She plays Hannah, an attractive author, content to do without the attentions of men. 'It's maddening for the men around her, because they all want her. But that's the thing, the more unattainable someone is, the more they are wanted.' She should know. From The Manageress, in which she played the manager of a football team, to the boss in the coffee ads, she has developed a line in pert, twinkly, career women, who know how to keep their distance.
She swings round the corner of the National Theatre, sandwich in one hand, cup of coffee in the other. As she poses on the set of Arcadia, she discusses last Sunday's BBC programme on Fellini, shifting with poise and ease into each new position the photographer suggests. She's slim, with long, brown hair, high cheek bones, a slender curving nose, and arching eyebrows. At 40, she's brisk and bright. Halfway through, she remembers that the dress she wears in the play would go far better against the background. 'It's lighter,' she explains, with some precision. 'It's diaphanous.
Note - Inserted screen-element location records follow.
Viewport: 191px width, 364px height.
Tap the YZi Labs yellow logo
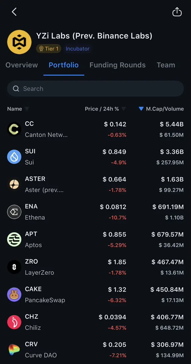pyautogui.click(x=19, y=42)
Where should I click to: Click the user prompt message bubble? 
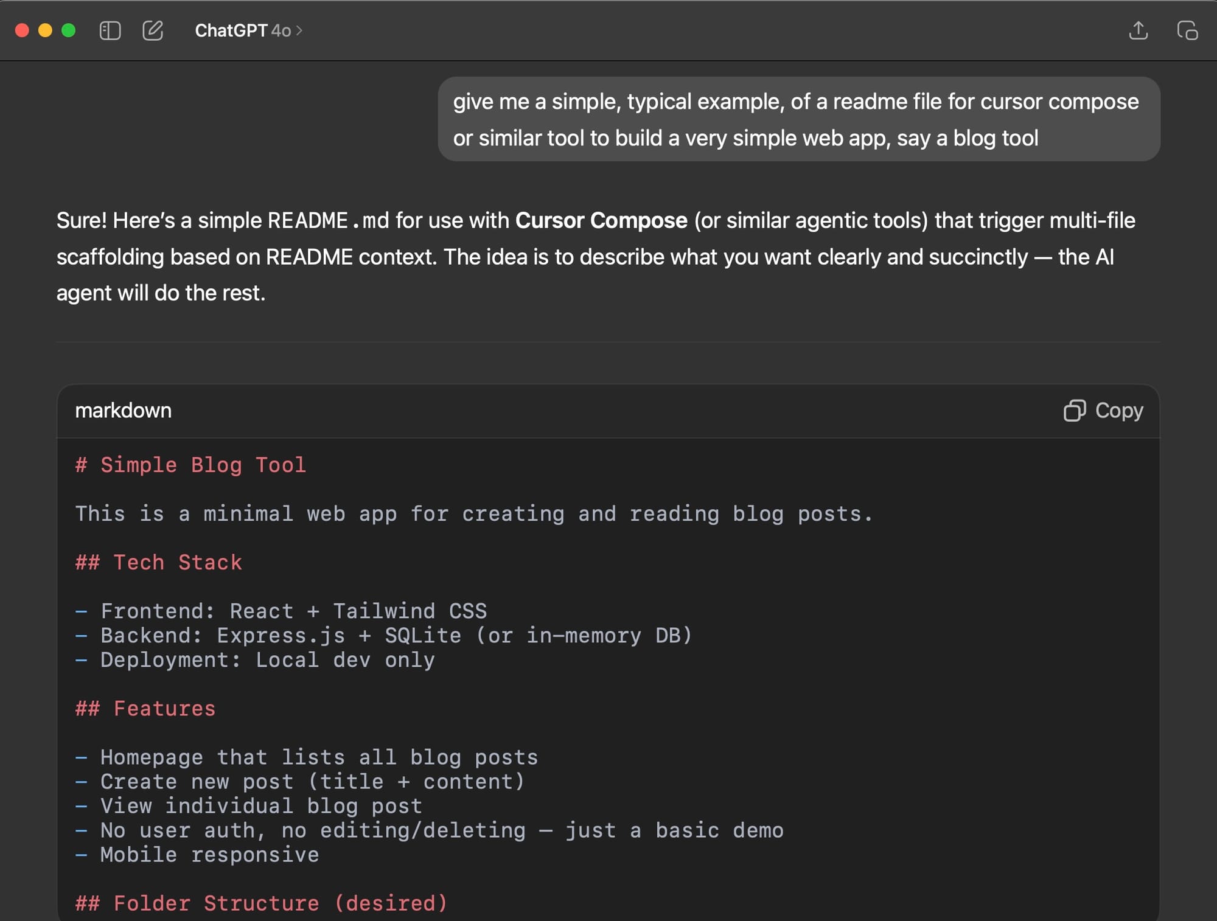tap(798, 119)
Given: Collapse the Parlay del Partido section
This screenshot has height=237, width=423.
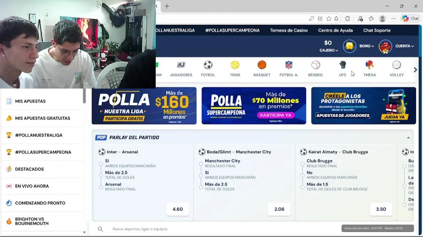Looking at the screenshot, I should pos(408,138).
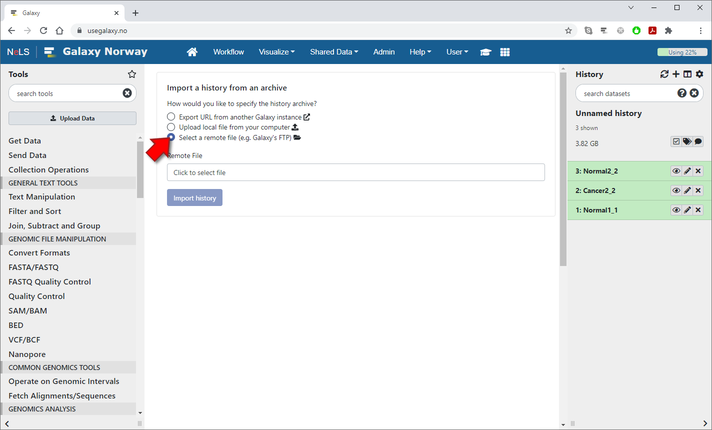Open the Shared Data dropdown menu
This screenshot has height=430, width=712.
click(x=334, y=52)
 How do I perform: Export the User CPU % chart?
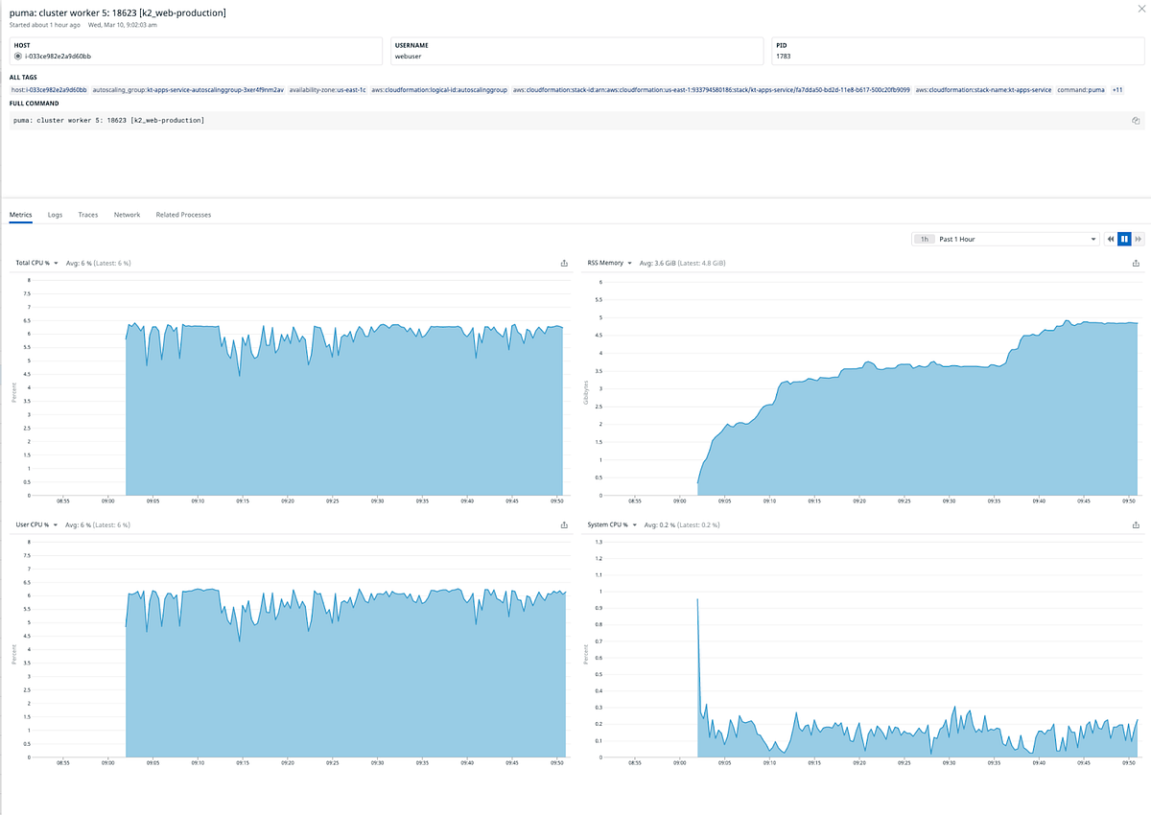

Cornflower blue.' She goes and changes.
Later, in the semi-darkness of the Visiting Directors' office, she talks energetically about the virtues of Stoppard, De Niro and Branagh. It's chilly in here and the overhead light doesn't work. But Ms Lunghi is undimmed. An anglepoise lamp picks up her face, rather dramatically, as she canters through her life. Damn. The last thing an interviewer wants to be is charmed.
Her father was Italian, which accounts for her name. (Cherie she pronounces sherry, not cherry.) 'I've got his lankiness.' If you can be lanky at 5 ft 5 1/2 , then she has. Her father was in the foreign legion in Algiers for five years. He married when he came to London. 'The rest,' she says, 'is me.'
She grew up in rented accommodation in post-war Kensington. 'I was the generation of children that played on bomb sites.' Her parents separated early, and her mother, aunts and grandmother lived on the ground floor and basement of a house in Abingdon Villas and rented out the rest to a bomber pilot, nurse, Scots lady and reclusive artist. 'It was an extended family.'
She soon joined another. She won a scholarship to Richmond Grammar School, but went instead to Arts Educational at Hyde Park. This was an attractive building, with Adam fireplaces, painted ceilings and a marble staircase. Her contemporaries had nice features too: they included Jane Seymour, Jenny Agutter and Nigel Havers.
She did seven years at Arts Ed (doing Alice in Wonderland on the radio when she was 13), then three years at Central. She got work; 'but I was playing people's daughters. I had to make the change.' She did 10 months' rep in Newcastle, then three in Nottingham. Then she was back in London, waitressing, before her first job at the Royal Court. This was on the switchboard. Her second job there was selling programmes, allowing her to watch Peggy Ashcroft every night. 'I was struggling to be confident.'
Trevor Nunn auditioned her for the RSC ('he had long, long hair, a beard and a fur coat. Everyone wore second-hand fur coats then'). She played a good range of parts: Perdita in The Winter's Tale, Hero in Much Ado, Celia in As You Like It. Then Terry Hands offered her Viola in Twelfth Night. 'That was a lead. That was major. That was one goal scored.' Her Viola was delightful - sylvan, impish and witty - and, at 25, she was on her way. Films were her ambition. So 'that was it with the RSC'.
Her film roles have been eclectic, historical, centred on the princess figure: Queen Guinevere in Excalibur (1981), one of the wives in King David (1985), and Carlotta, who spurns De Niro, in The Mission (1986). This month she starts filming the part of the baron's mother in Branagh's Frankenstein.
She got the Kenco ad on the back of The Manageress. She thinks she had 'a lot in common' with the football character, but when she bollocks the team you sense uncomfortably that guile and composure suit her better than authority and aggression.
She looks stronger in the ads than in the series. Ads, like film, use plenty of takes. Compare her key scene with De Niro in The Mission with a TV scene of hers, and you see a quite different level of truth. 'The pressure in television is unbelievable. Accountants with computers work out how many pages in a script and how many minutes per page, whether it's an action sequence, or an emotional sequence, or someone going up and knocking on the door.'
The coffee money allows her to pick and choose. She has a seven-year-old daughter, Natalie, from her nine-year relationship with Roland Joffe, director of The Mission. She's a single parent now. 'That's the beauty of repertoire. I get evenings when I can get home and do her homework with her.' Does she help with yours? 'No, she sees me lying in the bath talking to the ceiling and she laughs her head off and mimics me.'
'Arcadia': Lyttelton, SE1 (071-928 2252), tomorrow to Thurs and 22-24 Nov; Lyceum, Sheffield (0742 769922), 29 Nov to 4 Dec.